*LISTED ENTRIES*.
* * * *
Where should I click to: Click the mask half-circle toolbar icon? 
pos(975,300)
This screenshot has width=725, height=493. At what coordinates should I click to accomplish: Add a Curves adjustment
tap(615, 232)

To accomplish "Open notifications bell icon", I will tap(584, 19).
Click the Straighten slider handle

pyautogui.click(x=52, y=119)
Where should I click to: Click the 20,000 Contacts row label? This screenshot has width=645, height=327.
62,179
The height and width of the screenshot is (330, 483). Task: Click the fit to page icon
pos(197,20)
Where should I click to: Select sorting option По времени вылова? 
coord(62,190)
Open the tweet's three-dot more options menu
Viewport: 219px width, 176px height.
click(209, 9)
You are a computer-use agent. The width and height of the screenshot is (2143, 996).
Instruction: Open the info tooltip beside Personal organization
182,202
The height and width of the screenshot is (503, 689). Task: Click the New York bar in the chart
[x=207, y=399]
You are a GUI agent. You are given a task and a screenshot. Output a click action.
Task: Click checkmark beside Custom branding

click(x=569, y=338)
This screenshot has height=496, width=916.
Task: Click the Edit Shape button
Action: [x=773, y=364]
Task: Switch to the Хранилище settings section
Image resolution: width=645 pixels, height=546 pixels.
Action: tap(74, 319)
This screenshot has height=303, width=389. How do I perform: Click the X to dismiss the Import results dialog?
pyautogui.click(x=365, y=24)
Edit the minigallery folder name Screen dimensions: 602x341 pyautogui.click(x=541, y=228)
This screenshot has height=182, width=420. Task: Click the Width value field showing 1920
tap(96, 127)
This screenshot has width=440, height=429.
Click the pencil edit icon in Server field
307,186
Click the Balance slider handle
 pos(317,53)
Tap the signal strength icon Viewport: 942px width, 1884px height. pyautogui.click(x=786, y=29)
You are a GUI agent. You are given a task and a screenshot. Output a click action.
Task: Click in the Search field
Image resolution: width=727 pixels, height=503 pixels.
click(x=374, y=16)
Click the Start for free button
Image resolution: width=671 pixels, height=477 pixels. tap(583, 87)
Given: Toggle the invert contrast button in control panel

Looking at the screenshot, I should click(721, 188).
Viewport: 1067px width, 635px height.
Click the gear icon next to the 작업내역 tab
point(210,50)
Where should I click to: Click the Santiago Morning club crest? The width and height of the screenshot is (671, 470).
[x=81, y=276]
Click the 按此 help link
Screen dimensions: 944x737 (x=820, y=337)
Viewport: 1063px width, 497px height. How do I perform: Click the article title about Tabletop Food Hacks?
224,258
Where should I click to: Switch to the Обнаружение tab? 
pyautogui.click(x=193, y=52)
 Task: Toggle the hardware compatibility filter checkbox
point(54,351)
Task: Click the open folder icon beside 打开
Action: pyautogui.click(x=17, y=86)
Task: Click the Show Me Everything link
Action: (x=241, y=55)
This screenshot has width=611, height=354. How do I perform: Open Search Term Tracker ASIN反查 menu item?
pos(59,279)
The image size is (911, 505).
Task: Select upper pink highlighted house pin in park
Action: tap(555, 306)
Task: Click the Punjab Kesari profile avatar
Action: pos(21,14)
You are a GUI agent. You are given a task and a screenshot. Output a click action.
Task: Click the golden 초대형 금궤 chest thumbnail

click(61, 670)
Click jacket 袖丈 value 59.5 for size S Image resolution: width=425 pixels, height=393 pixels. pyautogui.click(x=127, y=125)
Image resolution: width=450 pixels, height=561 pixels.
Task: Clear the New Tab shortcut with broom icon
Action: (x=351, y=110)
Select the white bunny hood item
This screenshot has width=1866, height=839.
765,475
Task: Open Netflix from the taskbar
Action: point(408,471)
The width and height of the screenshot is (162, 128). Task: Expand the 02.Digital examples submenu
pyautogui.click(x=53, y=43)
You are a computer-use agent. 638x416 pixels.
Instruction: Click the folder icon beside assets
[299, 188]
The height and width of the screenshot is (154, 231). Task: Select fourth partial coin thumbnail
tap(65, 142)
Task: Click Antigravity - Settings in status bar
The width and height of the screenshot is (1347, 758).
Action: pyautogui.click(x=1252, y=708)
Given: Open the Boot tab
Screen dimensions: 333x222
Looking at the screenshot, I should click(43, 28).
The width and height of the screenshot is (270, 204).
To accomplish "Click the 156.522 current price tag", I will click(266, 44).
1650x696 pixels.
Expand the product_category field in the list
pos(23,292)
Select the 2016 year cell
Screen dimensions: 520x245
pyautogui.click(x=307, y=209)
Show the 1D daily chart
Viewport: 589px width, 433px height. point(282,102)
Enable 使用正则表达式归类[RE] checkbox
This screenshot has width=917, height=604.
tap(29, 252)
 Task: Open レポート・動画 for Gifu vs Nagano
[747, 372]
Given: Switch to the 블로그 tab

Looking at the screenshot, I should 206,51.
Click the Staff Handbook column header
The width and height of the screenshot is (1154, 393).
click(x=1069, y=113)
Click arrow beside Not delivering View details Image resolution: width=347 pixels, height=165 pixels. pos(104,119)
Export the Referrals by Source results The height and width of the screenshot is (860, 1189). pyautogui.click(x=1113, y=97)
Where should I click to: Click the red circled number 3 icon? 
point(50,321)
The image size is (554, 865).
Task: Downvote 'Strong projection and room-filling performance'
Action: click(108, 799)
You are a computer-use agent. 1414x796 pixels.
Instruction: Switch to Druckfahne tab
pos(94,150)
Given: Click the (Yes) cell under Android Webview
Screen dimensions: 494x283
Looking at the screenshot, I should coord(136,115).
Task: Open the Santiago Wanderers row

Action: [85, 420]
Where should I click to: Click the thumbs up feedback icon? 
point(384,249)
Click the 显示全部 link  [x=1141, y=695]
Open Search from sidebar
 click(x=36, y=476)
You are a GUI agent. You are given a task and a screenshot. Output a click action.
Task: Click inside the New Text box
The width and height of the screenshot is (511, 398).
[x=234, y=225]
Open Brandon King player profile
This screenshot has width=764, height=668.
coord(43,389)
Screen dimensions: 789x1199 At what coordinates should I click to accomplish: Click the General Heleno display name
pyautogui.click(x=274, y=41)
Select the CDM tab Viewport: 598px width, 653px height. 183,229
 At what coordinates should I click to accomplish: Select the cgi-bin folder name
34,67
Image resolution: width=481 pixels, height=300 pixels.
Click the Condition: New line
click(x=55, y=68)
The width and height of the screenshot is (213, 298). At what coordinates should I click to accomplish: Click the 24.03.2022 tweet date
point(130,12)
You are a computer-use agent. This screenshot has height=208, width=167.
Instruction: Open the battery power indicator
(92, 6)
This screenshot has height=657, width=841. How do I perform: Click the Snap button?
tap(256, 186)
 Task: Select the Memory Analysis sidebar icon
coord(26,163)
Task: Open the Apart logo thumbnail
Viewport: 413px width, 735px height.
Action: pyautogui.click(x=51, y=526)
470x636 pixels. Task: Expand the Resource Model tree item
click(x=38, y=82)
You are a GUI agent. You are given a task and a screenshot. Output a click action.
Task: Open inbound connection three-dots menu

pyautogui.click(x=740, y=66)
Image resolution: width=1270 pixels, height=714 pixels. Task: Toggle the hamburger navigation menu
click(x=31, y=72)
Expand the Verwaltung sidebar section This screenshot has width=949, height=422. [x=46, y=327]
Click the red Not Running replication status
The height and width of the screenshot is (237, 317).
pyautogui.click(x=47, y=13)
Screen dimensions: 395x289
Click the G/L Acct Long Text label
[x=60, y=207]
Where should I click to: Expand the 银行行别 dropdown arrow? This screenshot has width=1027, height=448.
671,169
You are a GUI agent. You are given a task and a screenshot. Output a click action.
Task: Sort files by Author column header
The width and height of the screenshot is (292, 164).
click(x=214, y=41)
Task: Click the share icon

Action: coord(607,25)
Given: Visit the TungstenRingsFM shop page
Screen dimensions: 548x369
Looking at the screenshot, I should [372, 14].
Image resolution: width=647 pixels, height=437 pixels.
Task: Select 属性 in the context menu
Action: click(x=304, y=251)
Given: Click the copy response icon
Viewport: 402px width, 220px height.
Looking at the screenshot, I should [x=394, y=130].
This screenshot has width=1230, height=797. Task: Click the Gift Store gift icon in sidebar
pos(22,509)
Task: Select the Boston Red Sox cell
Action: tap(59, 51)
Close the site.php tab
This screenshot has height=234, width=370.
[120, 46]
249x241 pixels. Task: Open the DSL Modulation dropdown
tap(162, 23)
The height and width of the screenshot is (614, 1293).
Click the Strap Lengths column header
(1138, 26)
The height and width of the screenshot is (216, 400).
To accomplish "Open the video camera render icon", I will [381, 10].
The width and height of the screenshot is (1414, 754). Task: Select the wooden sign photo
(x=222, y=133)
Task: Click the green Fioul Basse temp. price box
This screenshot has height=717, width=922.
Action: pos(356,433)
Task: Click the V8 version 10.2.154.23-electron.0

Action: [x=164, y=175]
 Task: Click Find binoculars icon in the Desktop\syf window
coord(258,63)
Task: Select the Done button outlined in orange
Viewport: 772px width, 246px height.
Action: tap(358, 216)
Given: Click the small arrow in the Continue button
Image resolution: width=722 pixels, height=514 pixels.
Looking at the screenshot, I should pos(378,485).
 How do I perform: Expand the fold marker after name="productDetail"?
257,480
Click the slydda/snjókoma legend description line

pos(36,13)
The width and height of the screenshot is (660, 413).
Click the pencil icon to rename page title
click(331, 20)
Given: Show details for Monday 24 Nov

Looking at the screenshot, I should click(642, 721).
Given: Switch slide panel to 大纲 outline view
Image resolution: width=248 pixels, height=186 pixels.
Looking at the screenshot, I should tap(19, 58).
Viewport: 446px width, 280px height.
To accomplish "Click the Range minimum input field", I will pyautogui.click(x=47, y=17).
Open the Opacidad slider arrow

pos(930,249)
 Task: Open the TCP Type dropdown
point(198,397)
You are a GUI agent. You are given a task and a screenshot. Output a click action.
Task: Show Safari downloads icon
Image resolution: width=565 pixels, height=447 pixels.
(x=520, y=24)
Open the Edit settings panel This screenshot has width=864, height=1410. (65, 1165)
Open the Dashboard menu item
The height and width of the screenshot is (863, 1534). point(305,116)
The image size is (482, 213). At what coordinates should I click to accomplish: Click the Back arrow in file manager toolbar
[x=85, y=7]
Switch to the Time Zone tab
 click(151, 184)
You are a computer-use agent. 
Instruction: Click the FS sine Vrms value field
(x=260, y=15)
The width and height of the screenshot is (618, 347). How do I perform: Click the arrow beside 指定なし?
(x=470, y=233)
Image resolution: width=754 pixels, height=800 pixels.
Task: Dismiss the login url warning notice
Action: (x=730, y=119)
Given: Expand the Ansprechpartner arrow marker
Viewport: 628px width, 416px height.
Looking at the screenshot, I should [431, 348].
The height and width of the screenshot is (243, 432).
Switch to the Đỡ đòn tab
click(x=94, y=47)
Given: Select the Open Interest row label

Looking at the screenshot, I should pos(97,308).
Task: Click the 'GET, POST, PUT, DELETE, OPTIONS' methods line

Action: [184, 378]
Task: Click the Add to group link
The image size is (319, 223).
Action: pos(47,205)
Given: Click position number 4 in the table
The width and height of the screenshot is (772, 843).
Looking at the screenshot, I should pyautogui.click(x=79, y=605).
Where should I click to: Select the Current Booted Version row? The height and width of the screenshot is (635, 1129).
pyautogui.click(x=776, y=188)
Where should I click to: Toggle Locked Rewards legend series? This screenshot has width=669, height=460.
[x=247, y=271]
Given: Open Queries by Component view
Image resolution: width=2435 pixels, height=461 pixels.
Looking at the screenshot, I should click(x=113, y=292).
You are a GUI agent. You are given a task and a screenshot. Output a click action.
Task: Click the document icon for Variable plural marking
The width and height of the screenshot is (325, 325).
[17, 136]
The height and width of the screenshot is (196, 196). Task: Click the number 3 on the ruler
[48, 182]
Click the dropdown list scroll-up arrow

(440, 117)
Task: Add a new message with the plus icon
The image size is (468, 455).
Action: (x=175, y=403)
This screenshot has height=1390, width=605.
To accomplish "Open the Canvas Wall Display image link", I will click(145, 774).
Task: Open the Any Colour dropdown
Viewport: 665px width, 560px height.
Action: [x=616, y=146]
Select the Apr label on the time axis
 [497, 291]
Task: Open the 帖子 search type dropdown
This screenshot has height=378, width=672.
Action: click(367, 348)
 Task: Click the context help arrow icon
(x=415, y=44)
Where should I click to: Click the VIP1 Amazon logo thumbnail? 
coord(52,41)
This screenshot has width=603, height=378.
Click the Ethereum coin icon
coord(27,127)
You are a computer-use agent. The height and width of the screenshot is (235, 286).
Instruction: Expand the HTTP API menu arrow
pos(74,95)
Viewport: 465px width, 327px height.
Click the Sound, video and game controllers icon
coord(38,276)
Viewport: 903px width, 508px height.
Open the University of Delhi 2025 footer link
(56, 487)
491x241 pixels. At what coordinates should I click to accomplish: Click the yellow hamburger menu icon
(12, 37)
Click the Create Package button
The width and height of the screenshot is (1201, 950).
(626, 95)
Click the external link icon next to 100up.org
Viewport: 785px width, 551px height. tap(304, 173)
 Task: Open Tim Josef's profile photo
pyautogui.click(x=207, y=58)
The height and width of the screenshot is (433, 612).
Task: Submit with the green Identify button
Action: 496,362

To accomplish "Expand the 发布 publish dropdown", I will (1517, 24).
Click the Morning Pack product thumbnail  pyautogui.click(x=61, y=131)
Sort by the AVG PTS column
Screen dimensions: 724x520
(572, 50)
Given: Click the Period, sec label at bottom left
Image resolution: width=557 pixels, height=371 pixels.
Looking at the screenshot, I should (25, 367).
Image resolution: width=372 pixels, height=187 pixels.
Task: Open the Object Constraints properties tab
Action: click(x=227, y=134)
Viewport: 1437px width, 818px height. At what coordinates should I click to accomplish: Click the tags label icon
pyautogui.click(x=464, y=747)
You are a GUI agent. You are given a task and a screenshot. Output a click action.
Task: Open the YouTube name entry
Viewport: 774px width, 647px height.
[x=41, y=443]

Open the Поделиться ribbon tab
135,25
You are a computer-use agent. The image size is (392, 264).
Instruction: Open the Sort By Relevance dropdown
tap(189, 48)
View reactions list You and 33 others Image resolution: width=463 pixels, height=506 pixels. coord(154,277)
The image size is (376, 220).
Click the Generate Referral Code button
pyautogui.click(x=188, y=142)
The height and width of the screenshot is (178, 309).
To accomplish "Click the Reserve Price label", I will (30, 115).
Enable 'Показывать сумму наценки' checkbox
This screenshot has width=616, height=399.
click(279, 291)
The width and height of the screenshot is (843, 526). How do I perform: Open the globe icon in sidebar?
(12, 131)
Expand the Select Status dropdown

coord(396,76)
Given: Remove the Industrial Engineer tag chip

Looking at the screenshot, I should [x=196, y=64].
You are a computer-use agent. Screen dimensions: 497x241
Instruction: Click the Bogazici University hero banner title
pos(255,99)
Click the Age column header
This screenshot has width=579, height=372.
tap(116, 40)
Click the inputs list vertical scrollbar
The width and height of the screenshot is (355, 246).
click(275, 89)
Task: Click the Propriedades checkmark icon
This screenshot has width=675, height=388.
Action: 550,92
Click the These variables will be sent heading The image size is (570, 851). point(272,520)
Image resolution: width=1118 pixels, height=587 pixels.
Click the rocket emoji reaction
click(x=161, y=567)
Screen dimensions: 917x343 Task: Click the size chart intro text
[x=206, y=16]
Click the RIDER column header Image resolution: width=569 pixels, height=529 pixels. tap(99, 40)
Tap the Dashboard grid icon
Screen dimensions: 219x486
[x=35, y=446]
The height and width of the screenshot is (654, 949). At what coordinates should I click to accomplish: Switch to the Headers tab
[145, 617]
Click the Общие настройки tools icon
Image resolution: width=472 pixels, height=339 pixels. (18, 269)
* * * *
*EXERCISE BRIEF*. Go over the listing above and copy out each line that includes "computer".

*RESPONSE TO THIS EXERCISE*.
You are a computer-use agent. The width and height of the screenshot is (2143, 996).
You are a computer-use agent. 638x416 pixels.
You are a computer-use agent. 1414x796 pixels.
You are a computer-use agent. This screenshot has height=208, width=167.
You are a computer-use agent. 
You are a computer-use agent. The height and width of the screenshot is (235, 286).
You are a computer-use agent. The image size is (392, 264).
You are a computer-use agent. Screen dimensions: 497x241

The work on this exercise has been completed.